EXERCISE
Please give back an exact reproduction of the lines from the one with "2558x1456 pixels." through the end of the entries below, and no others.

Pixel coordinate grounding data
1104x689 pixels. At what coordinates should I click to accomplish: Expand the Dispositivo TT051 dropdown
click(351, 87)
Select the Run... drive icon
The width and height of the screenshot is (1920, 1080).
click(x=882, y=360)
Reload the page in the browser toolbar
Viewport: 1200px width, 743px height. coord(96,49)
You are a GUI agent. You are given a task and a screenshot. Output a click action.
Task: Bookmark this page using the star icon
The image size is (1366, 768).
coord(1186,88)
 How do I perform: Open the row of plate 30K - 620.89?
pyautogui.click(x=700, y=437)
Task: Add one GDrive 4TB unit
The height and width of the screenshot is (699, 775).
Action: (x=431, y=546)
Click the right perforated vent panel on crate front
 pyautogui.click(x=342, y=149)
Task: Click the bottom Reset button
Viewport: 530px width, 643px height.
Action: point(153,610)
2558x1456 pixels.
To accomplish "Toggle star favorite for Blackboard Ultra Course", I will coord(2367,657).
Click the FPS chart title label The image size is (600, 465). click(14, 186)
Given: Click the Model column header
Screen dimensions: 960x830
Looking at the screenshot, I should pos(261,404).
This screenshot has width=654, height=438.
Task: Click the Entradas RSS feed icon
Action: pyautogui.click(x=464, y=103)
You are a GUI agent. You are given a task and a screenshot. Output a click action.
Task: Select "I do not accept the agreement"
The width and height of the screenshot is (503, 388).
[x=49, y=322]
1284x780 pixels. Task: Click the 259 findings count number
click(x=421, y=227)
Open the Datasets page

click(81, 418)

SOLUTION TO THIS PROBLEM
2558x1456 pixels.
To accomplish "Toggle star favorite for Blackboard Ultra Course", I will coord(2367,657).
Click the FPS chart title label The image size is (600, 465). click(14, 186)
Given: Click the Model column header
Screen dimensions: 960x830
Looking at the screenshot, I should pos(261,404).
This screenshot has width=654, height=438.
Task: Click the Entradas RSS feed icon
Action: pyautogui.click(x=464, y=103)
You are a GUI agent. You are given a task and a screenshot. Output a click action.
Task: Select "I do not accept the agreement"
The width and height of the screenshot is (503, 388).
[x=49, y=322]
1284x780 pixels. Task: Click the 259 findings count number
click(x=421, y=227)
Open the Datasets page

click(81, 418)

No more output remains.